During the occupation, Russian forces, with the help of local collaborators, subjected Ukrainian residents to extensive terror. Representatives of the so-called occupation administrations kidnapped pro-Ukrainian politicians, ATO veterans, Orthodox Church of Ukraine clergy, journalists, and volunteers. Torture chambers were set up in Kherson and throughout the region, where Ukrainian citizens were subjected to daily torture and killings. Despite this, in March 2022, local residents continued to hold peaceful demonstrations against the Russian occupation forces, risking their freedom and lives. In Kherson, anti-occupation rallies were regularly held at Freedom Square, but by the end of March, mass protests were banned by the occupiers. Nevertheless, Kherson residents returned to protest, even as Russian forces responded with stun grenades and tear gas. On 27 April, another peaceful protest took place against the proposed pseudo-referendum on joining Kherson region to Russia, which was forcibly dispersed by Russian troops.
In addition to war crimes, Russia pursued a policy of rapid Russification of the local population on the occupied territories, particularly targeting Ukrainian children. Teaching in schools was permitted only in Russian, even in predominantly Ukrainian-speaking areas, and Ukrainian textbooks were banned and confiscated. Russian teachers were brought into the occupied areas with pre-prepared guidelines on re-educating Ukrainian children. Families who wished to continue educating their children in Ukrainian were forced to do so in secret, away from the eyes of Russian "gauleiters."
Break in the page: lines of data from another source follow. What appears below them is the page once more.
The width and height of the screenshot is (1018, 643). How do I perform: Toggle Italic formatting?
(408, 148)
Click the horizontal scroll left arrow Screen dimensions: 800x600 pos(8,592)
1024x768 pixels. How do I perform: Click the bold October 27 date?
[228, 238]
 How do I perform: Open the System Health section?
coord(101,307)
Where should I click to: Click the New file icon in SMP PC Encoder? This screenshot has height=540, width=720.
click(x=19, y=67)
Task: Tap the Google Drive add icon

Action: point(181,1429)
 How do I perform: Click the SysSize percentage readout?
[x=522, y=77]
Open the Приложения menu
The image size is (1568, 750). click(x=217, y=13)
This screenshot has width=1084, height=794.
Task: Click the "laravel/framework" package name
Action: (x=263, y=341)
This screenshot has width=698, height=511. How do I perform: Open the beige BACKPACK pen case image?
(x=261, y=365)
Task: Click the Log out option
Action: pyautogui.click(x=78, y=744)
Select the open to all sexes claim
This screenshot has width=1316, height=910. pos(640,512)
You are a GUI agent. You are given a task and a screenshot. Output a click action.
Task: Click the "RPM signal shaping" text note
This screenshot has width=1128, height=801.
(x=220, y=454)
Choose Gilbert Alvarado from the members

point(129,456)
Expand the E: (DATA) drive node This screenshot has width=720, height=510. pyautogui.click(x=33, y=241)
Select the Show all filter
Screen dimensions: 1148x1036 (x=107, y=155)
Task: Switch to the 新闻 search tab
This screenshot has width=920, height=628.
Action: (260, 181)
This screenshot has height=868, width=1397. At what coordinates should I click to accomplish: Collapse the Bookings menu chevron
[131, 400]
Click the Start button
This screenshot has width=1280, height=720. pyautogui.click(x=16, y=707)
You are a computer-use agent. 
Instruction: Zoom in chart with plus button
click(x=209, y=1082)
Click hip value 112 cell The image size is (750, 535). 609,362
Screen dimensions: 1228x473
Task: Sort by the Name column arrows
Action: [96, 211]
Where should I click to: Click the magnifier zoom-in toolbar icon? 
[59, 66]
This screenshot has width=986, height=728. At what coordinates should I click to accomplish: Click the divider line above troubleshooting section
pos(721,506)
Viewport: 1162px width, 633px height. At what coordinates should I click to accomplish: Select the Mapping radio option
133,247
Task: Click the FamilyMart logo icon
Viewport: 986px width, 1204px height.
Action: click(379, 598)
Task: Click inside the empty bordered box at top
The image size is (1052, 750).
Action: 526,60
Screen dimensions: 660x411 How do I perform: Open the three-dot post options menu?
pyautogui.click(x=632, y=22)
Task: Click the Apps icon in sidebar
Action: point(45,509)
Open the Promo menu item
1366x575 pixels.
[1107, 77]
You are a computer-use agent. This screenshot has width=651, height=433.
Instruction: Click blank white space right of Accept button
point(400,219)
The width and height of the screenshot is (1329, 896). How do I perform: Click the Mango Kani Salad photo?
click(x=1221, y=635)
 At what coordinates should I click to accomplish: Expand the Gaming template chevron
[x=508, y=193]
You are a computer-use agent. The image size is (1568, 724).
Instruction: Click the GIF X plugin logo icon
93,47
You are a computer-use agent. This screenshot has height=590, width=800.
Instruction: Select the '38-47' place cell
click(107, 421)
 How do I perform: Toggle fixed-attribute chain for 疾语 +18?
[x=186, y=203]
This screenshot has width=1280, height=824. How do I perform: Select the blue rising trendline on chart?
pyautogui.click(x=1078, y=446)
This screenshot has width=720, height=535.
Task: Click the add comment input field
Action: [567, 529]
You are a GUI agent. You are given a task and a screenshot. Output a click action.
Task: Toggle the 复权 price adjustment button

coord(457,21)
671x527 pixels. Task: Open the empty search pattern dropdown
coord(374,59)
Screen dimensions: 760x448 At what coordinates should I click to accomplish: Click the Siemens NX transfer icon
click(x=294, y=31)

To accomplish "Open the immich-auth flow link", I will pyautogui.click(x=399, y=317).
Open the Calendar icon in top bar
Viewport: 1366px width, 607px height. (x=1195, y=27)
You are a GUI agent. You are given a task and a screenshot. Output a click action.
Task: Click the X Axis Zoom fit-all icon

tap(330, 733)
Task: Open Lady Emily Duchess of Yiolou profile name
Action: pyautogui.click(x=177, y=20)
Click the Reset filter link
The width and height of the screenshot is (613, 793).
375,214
Alongside crimes against humanity, repression, and killings, Russian occupiers also committed environmental crimes, most notably the destruction of the Kakhovka Dam. This resulted in a severe ecological disaster, flooding numerous settlements downstream along the Dnipro River.
Like other occupied regions of Ukraine, Kherson became a hub of resistance against the Russian occupation and its local collaborators. Kherson partisans, in coordination with the Armed Forces of Ukraine, the Defence Intelligence, and Special Operations Forces, gathered and transmitted intelligence on the movements and concentrations of Russian troops, military equipment, and ammunition depots. There were also numerous targeted operations against state traitors and collaborators who had pledged allegiance to Putin’s criminal regime.
Although Ukrainian forces recaptured the city of Kherson in the southern counteroffensive of November 2022, Russian authorities moved the region’s administrative centre to occupied Henichesk and continue to claim Kherson as the official centre of the occupied region. For more than two years, Kherson’s residents have endured constant shelling by Russian forces from the temporarily occupied left bank – mortar attacks, tank fire, artillery shelling, airstrikes, and the mining of coastal zones are the harsh realities for Kherson today. Despite the bombardment, destruction, and constant danger, Kherson’s residents remain in the city, awaiting the de-occupation of the remaining areas and the victory over Russian invaders, proving by their resilience that Kherson is Ukraine.